Condensing repetetive macro

macro_rules! btree {
    ([$s: expr, (,)]) => {
        BTree::Branch {
            s: $s,
            t0: Box::new(btree!()),
            t1: Box::new(btree!()),
        }
    };
    ([$s: expr, ($t0: tt,)]) => {
        BTree::Branch {
            s: $s,
            t0: Box::new(btree!($t0)),
            t1: Box::new(btree!()),
        }
    };
    ([$s: expr, (,$t1: tt)]) => {
        BTree::Branch {
            s: $s,
            t0: Box::new(btree!()),
            t1: Box::new(btree!($t1)),
        }
    };
    ([$s: expr, ($t0: tt, $t1: tt)]) => {
        BTree::Branch {
            s: $s,
            t0: Box::new(btree!($t0)),
            t1: Box::new(btree!($t1)),
        }
    };
    () => {
        BTree::Null
    };
}

Is it possible to turn the first 4 branches into one
This:

    ([$s: expr, ($($t0: tt)?, $($t1: tt)?)]) => {
        BTree::Branch {
            s: $s,
            t0: Box::new(btree!($($t0)?)),
            t1: Box::new(btree!($($t1)?)),
        }
    };

Is counted as ambiguous becuase , counts as a tt.

An example usage would be:

        let b_tree = btree!([1, ([2, ([12, ([13, ([6, (,)],)], [14, (, [7, (,)])])], [12, ([13, (,)], [14, (,)])])], [5, (,)])]);

Feel free to share a playground with the working implementation and the test-case, together with the definition (or a simplified definition) of the BTree type, as that simplifies experimentation. (For example, I can’t write macros, even less so bug-free, without being able to ask the compiler “does this work”.)

1 Like

This works for the test case. (Making the []s explicit in the macro matching.)

macro_rules! btree_alt {
    //             vvv      vvv      vvv      vvv
    ([$s: expr, ($([$($t0:tt)+])?, $([$($t1:tt)+])?)]) => {
        BTree::Branch {
            s: $s,
            //                        vvv   vvv
            t0: Box::new(btree_alt!($([$($t0)+])?)),
            t1: Box::new(btree_alt!($([$($t1)+])?)),
        }
    };
    () => {
        BTree::Null
    };
}
3 Likes

it's not possible for the syntax you are using, and this is the exact reason, the tt meta variable is a sledgehammer, it will capture anything, so you cannot use the optional modifier on it (e.g. $($x:tt)? will never work unless at the tail position)

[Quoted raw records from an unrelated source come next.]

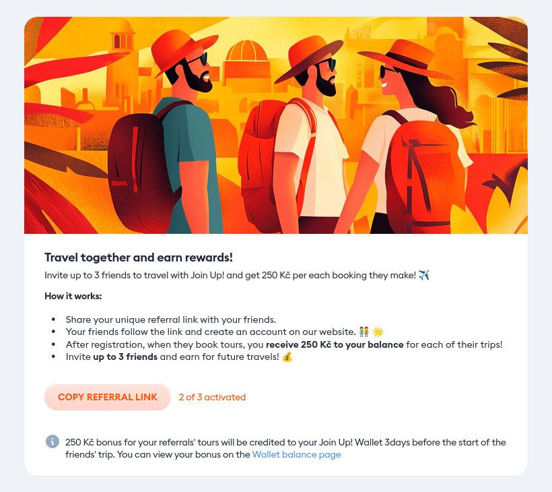Click the airplane emoji after the booking text
Image resolution: width=552 pixels, height=492 pixels.
coord(424,275)
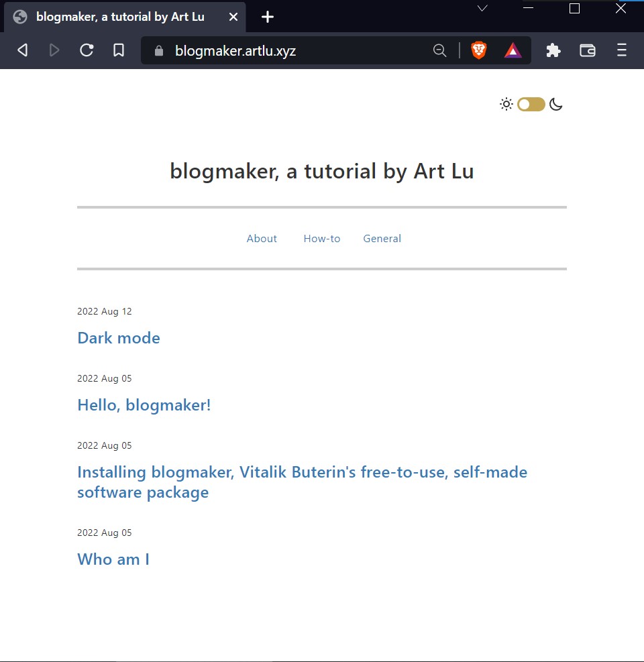Click the padlock site security icon
644x662 pixels.
click(x=158, y=50)
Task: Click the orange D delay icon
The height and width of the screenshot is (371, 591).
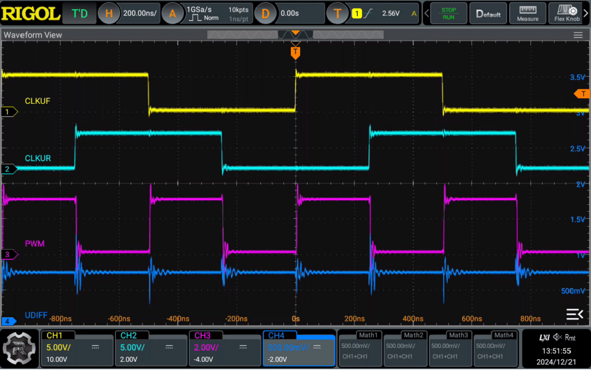Action: 265,14
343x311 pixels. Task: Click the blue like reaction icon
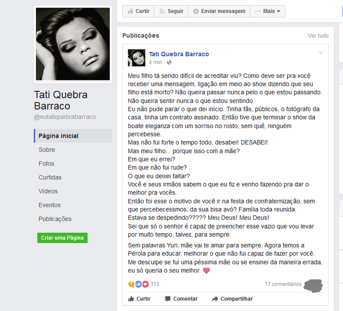[x=138, y=284]
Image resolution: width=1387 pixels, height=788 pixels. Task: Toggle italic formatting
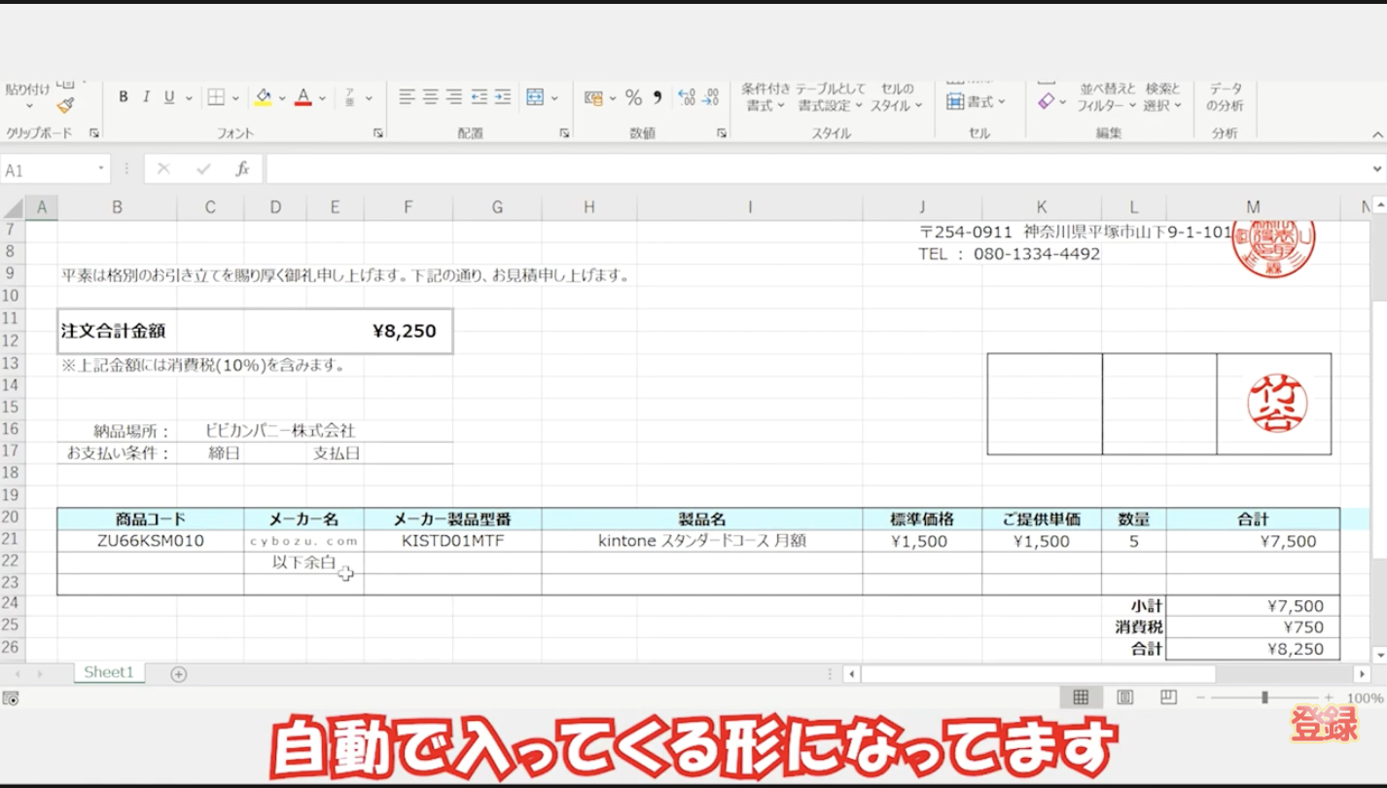point(146,97)
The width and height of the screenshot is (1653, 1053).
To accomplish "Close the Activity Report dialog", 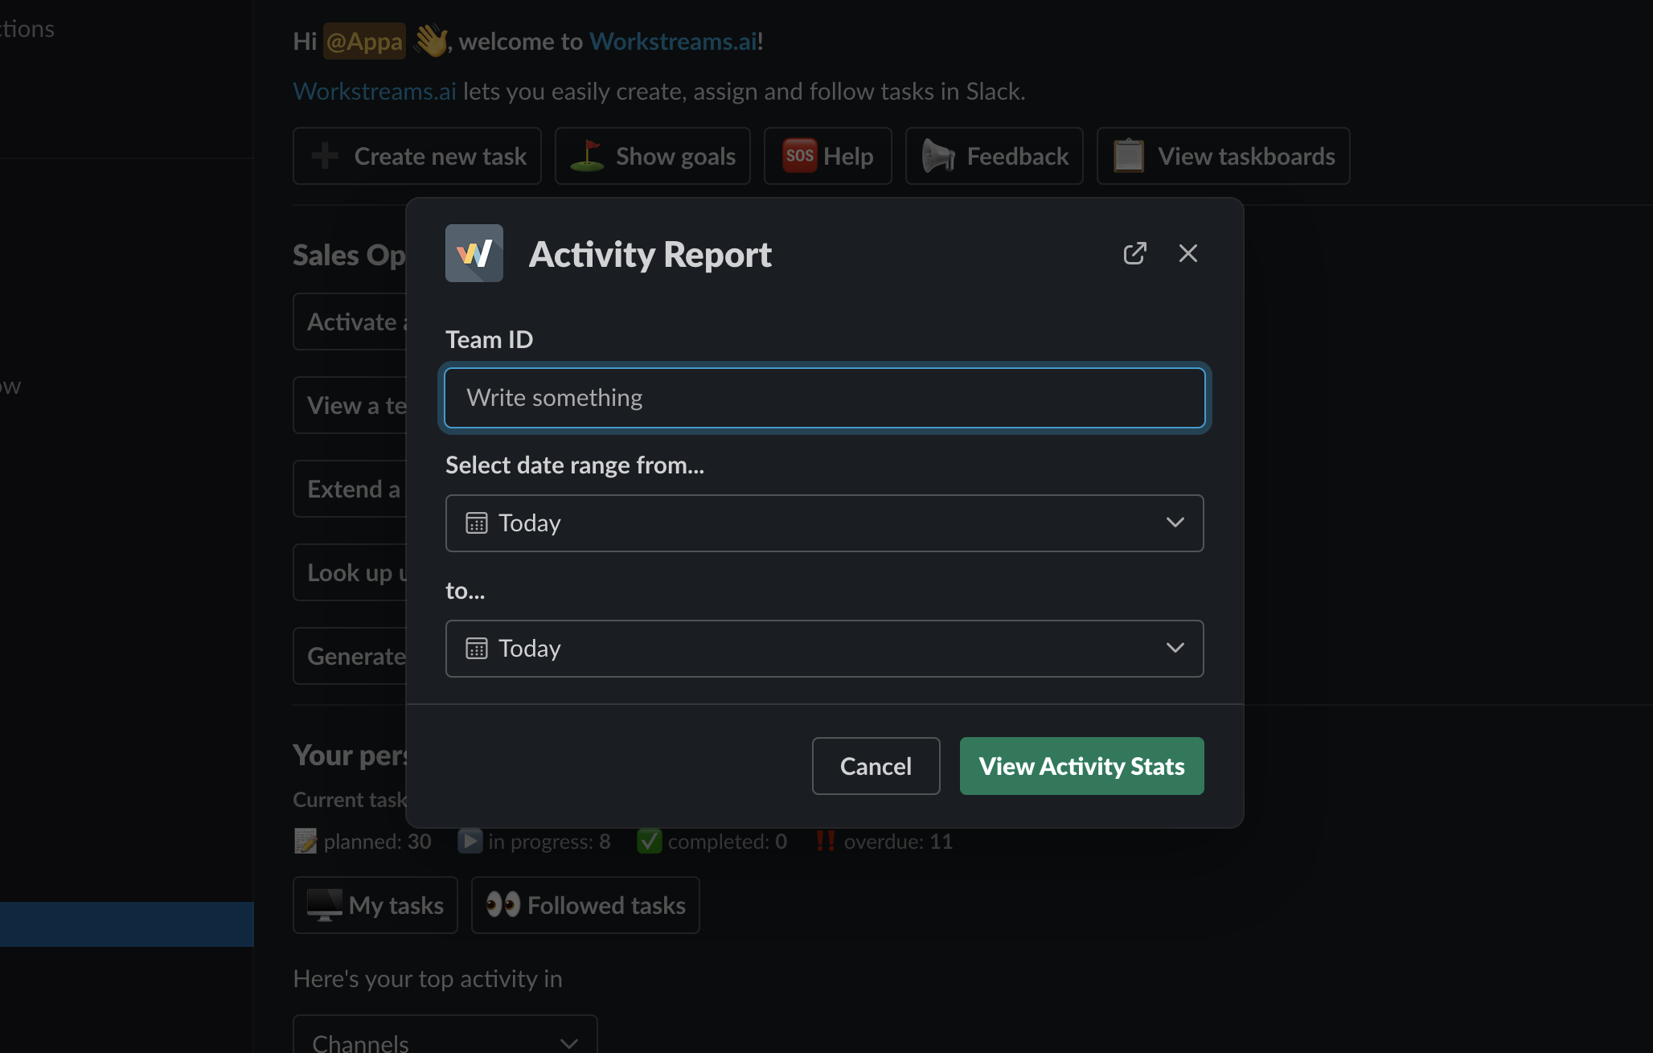I will coord(1187,254).
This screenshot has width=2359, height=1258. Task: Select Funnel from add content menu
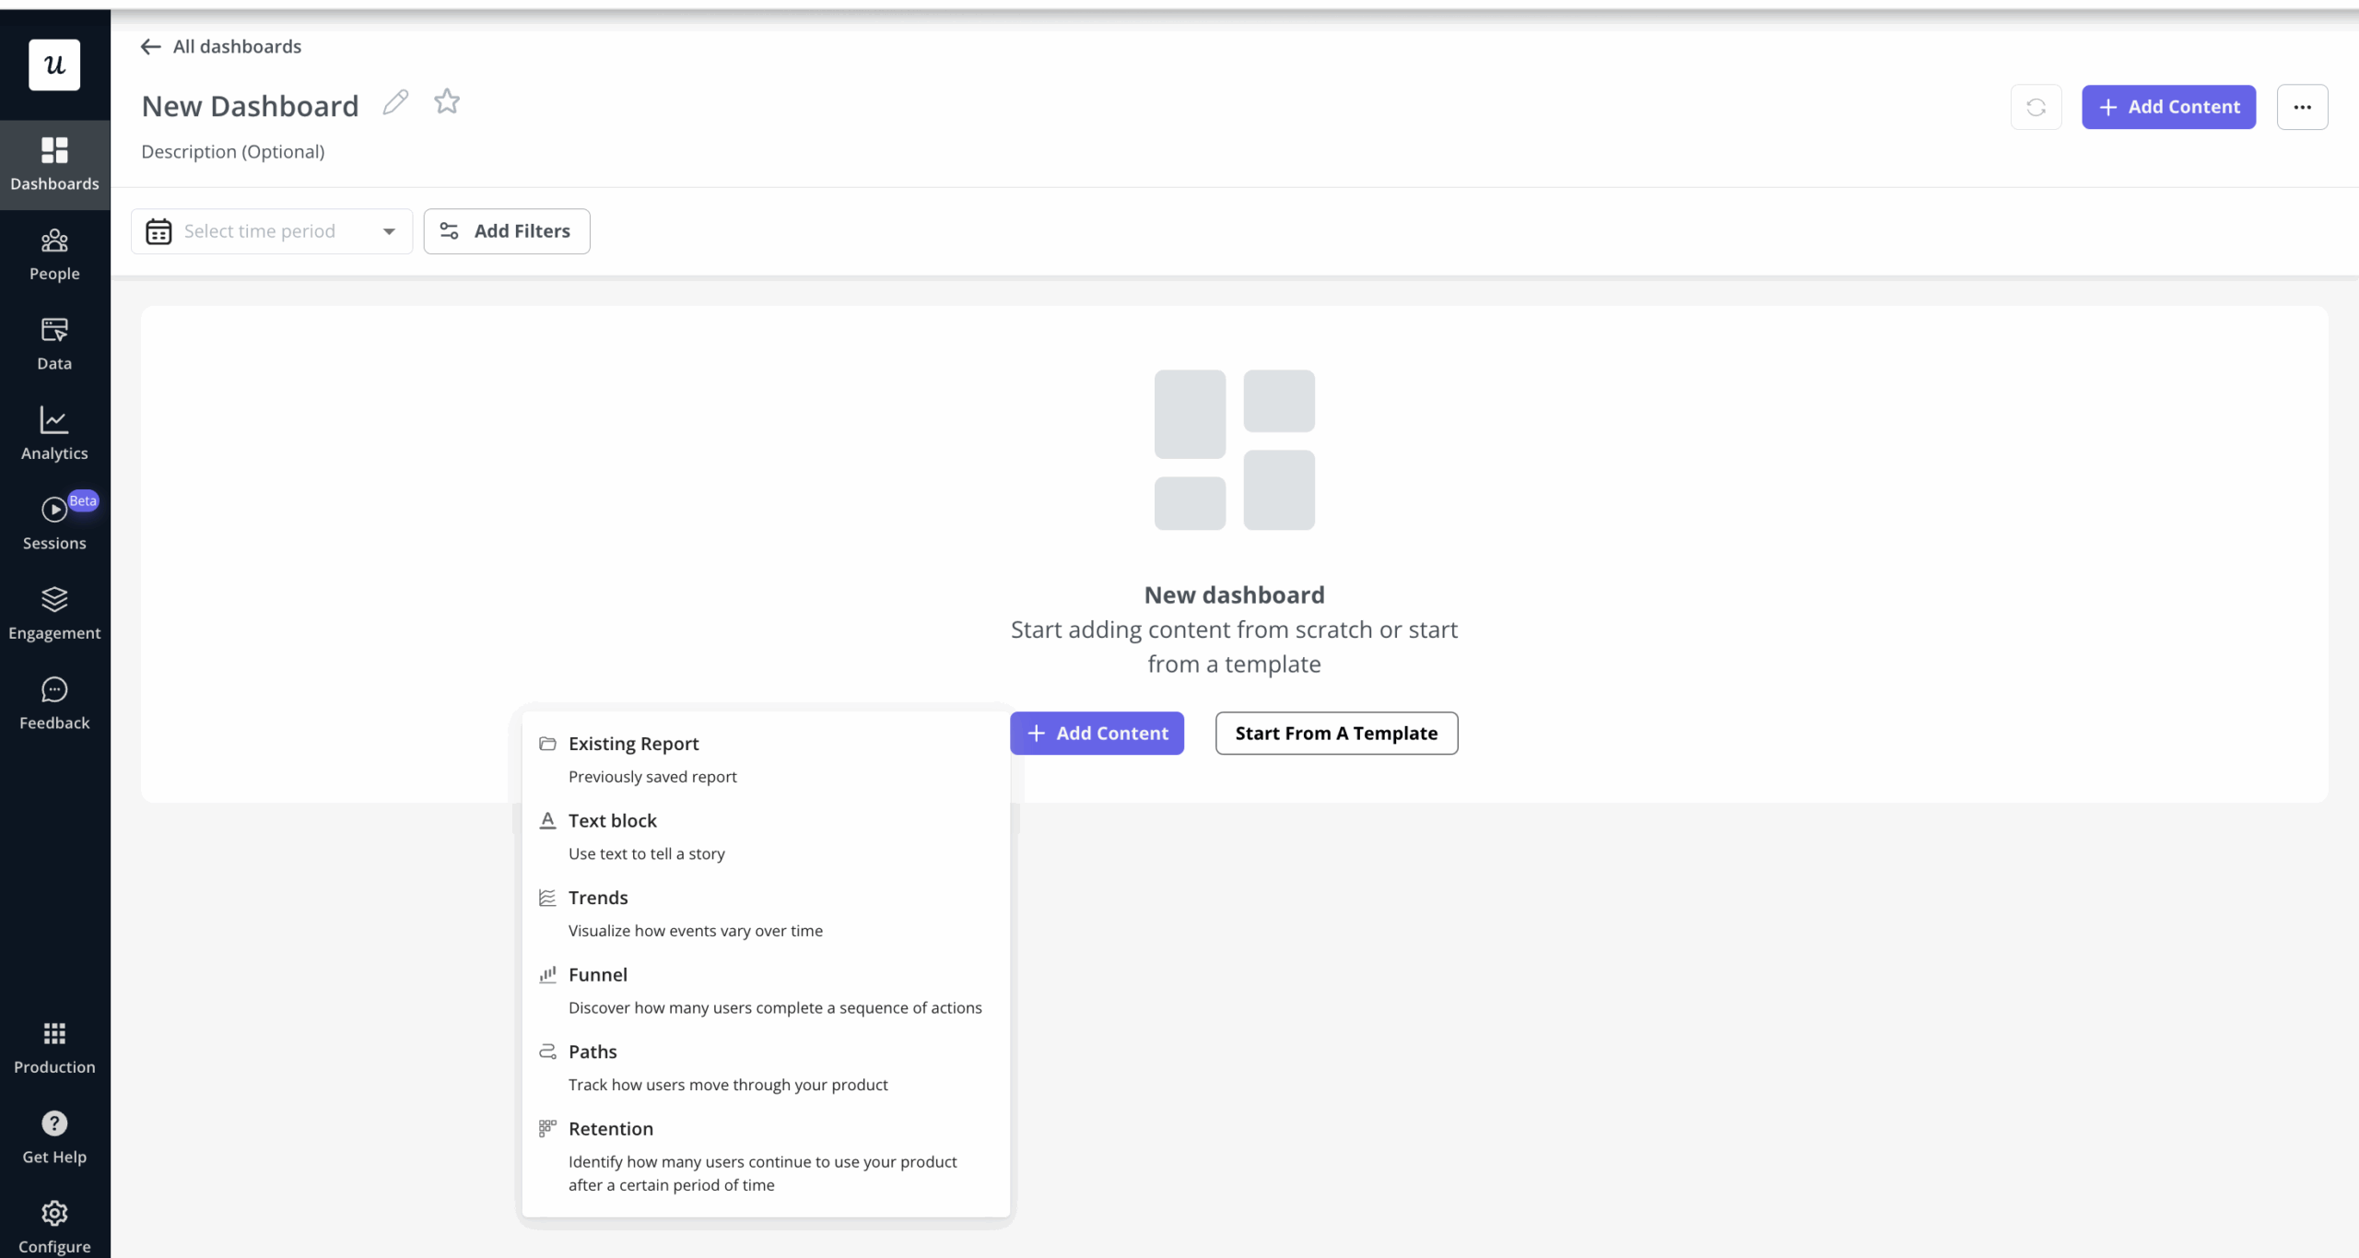(598, 975)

that said, if you can accept a different syntax, the macro can be simplified a little bit. what I'd suggest is to ditch the comma separator and use a s-expression like syntax instead, which is easier to parse.

example:

let nil = tree!();
let example = tree!(1 (2 () ()) (3 (4 () ()) ()));
// possible shorter convenient syntax
let tree1 = tree!(1); // short for `tree!(1 () ())`
let tree2 = tree!(1 2 3); // short for `tree!(1 (2) (3))`, which is short for `tree!(1 (2 () ()) (3 () ()))`
let tree3 = tree!(1 () 3); // you get the idea
let tree4 = tree!(1 2 ()); // or maybe just `tree!(1 2)`

btw, round parenthesizes, square brackets, and curly braces are all tt group tokens, you can mix and match them, the s-expr doesn't have to be use single type of brackets.